I had a moment today when I remember all I ever wanted in life. And that was to perform. Ever since I can remember I wanted to be a performer. For a short time I did want to be a professional soccer player, but I realized my talents were far greater in Musical Theater than in Soccer. So today when I was watching the show "The Voice" and I'm hearing people talk about how they've wanted this all their lives, I cried. I knew how they felt. While I am in no way unhappy with my life right now, it just hit me how much I gave up. I never thought my theater career would ever take a back seat. Aaron has always supported me, even encouraged me to continue to do theater, but sometimes I don't think he understands that if I do theater, I don't do anything else.  I get to do theater again this fall. I'm really not sure how things will play out. It's hard to do something I love so much, only half-way.

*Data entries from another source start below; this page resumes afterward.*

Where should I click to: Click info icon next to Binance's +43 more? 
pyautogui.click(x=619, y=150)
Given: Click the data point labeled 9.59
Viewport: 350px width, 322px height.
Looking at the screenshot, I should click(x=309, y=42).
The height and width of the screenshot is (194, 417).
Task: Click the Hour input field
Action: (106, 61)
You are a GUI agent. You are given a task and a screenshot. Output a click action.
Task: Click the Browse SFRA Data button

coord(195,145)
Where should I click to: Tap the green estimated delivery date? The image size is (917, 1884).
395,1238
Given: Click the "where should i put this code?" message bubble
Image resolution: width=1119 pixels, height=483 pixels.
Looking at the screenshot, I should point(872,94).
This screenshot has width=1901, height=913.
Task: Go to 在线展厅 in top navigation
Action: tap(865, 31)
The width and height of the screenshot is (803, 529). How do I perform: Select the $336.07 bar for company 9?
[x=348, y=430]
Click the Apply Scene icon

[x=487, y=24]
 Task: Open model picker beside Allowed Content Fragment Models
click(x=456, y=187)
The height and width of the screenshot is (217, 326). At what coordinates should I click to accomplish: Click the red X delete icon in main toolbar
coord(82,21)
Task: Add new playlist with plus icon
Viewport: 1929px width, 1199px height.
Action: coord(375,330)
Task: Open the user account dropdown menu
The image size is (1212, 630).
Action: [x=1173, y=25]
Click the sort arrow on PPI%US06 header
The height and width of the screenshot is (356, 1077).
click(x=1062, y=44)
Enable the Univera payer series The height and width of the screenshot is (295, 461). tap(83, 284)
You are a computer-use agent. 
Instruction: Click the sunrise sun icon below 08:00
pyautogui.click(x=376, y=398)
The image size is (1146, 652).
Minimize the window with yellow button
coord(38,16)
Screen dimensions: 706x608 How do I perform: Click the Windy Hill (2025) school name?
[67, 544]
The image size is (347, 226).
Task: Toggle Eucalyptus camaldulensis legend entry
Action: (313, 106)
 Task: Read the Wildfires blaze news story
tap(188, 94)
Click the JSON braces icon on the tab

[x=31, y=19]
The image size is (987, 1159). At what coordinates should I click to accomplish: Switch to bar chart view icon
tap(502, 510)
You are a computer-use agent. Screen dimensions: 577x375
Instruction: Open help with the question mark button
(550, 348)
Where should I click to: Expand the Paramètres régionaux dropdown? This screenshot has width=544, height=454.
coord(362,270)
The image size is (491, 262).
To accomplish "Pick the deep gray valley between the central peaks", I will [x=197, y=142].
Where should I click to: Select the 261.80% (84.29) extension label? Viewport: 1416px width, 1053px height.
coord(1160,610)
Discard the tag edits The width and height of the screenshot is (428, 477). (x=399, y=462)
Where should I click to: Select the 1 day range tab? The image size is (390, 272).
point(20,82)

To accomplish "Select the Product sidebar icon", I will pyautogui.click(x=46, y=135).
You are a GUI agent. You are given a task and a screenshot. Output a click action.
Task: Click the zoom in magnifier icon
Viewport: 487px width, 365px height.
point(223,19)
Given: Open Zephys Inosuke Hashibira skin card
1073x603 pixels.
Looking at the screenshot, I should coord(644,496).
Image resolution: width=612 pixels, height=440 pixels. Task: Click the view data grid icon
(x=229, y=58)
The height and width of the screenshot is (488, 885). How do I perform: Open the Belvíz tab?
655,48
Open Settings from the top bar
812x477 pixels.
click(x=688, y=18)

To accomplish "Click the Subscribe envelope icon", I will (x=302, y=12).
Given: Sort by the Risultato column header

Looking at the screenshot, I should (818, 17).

I want to finish my degree, but I wonder where the road will lead after that.

It's hard to give up the dreams you've had since you were a little girl.  The best way I can think to describe how I feel is through song...a musical one at that.

"A Change in Me" from Beauty and the Beast 
There's been a change in me
A kind of moving on
Though what I used to be
I still depend on
For now I realize
That good can come from bad
That may not make me wise
But oh it makes me glad

And I-- I never thought I'd leave behind
My childhood dreams
But I don't mind
For now I love the world I see
No change of heart a change in me

For in my dark despair
I slowly understood
My perfect world out there
Had disappeared for good
But in it's place I feel
A truer life begin
And it's so good and real
It must come from within

And I-- I never thought I'd leave behind
My childhood dreams but I don't mind
I'm where and who I want to be
No change of heart
A change in me

No change of heart
A change in me

1 comment:

  1. Sara Jane! I love you to pieces. I know exactly how you feel and can tell you that seven years ago I made that change of heart, and I have never looked back. I still get teary eyed just listening to musicals and remembering that a part of my heart is still with those dreams I once had. But having your own marriage and family is bigger and better than all of that! Now you get to make others' dreams come true. I realized that as I watched Matt at graduation last month. Enjoy this wonderful ride! You are just plain amazing!